(Beginning of TASK INPUTS)

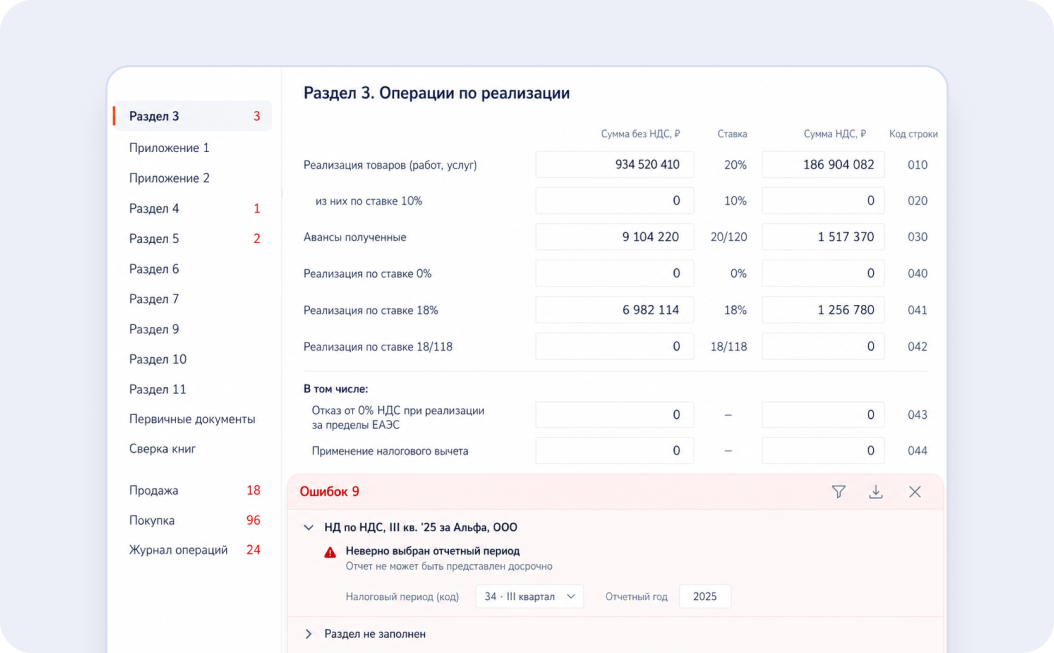Open the Налоговый период dropdown
1054x653 pixels.
pos(529,597)
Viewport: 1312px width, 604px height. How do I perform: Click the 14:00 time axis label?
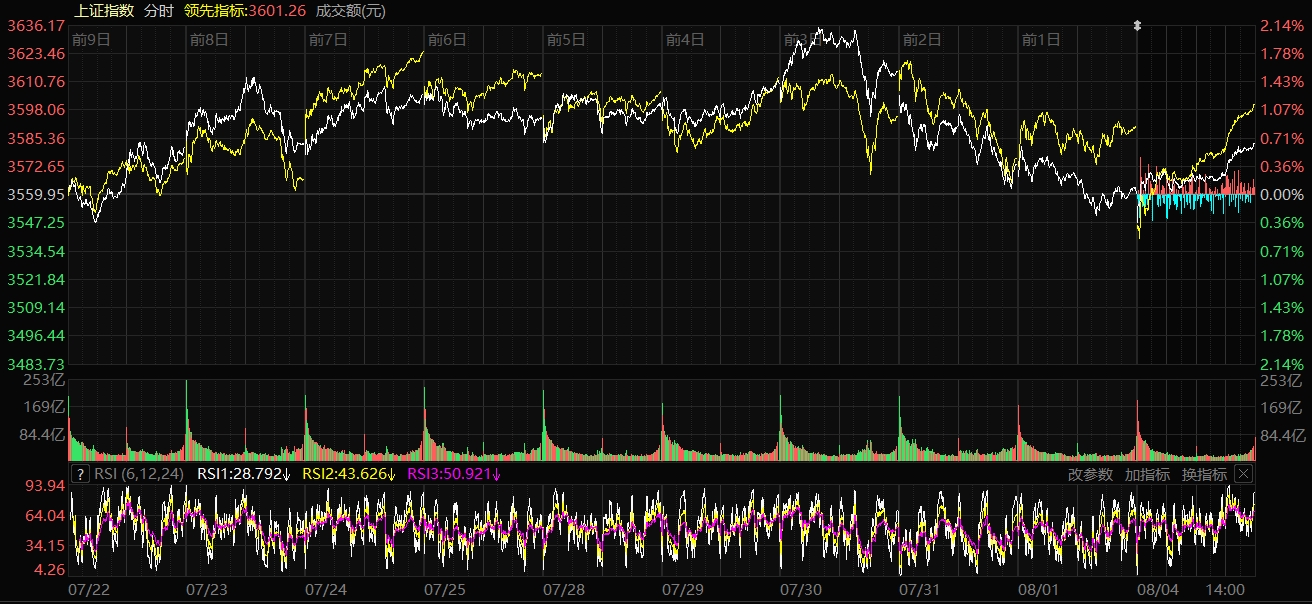click(x=1226, y=591)
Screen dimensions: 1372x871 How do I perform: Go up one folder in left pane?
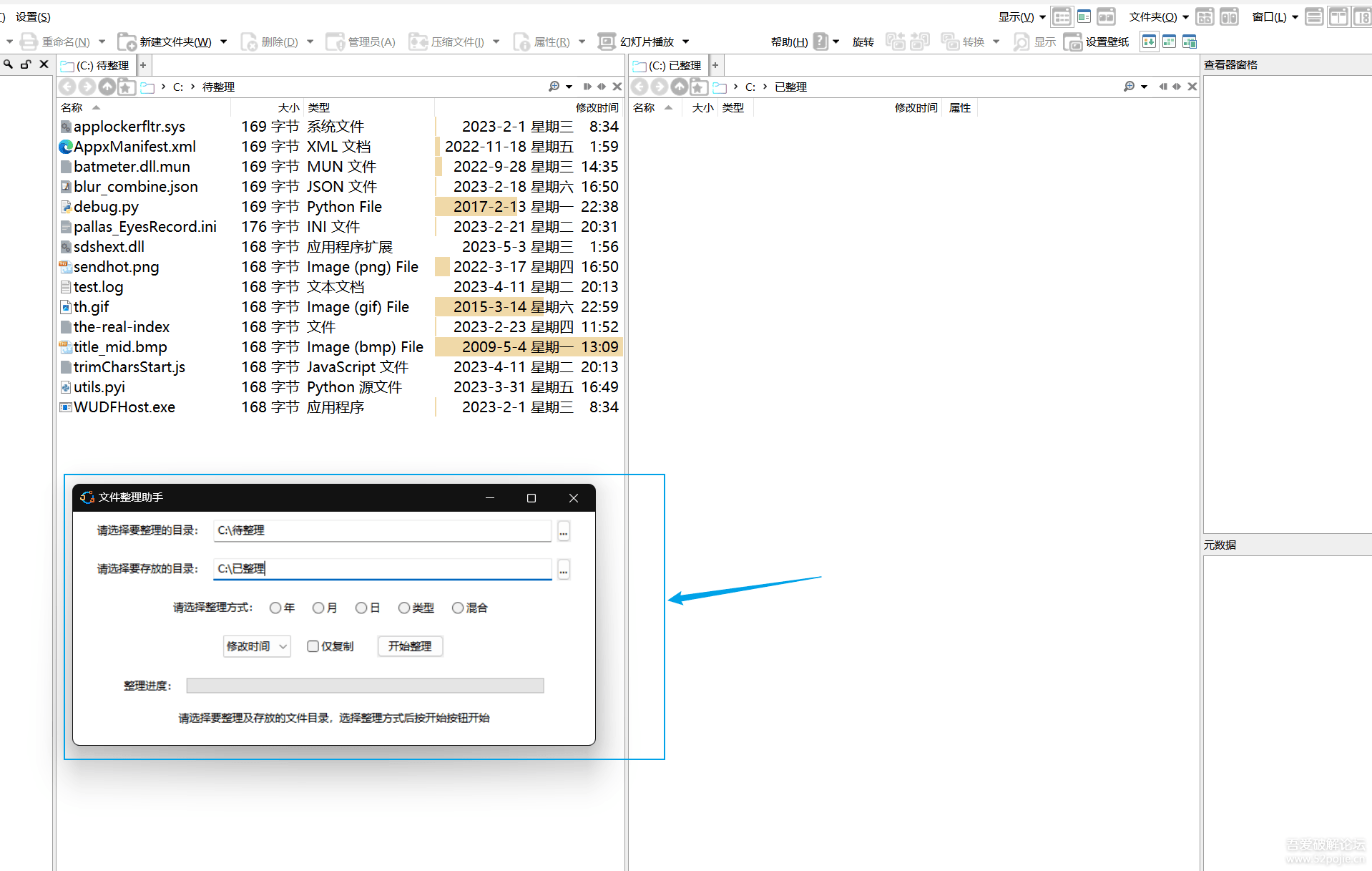[107, 87]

(End of TASK INPUTS)

▸ YOUR ASSIGNMENT:
I would like an exact copy of the lines from the one holding "Screen dimensions: 1372x871" through the last line of the entries above, with the pictures left out.

▸ EXERCISE OUTPUT:
Screen dimensions: 1372x871 How do I perform: Go up one folder in left pane?
[107, 87]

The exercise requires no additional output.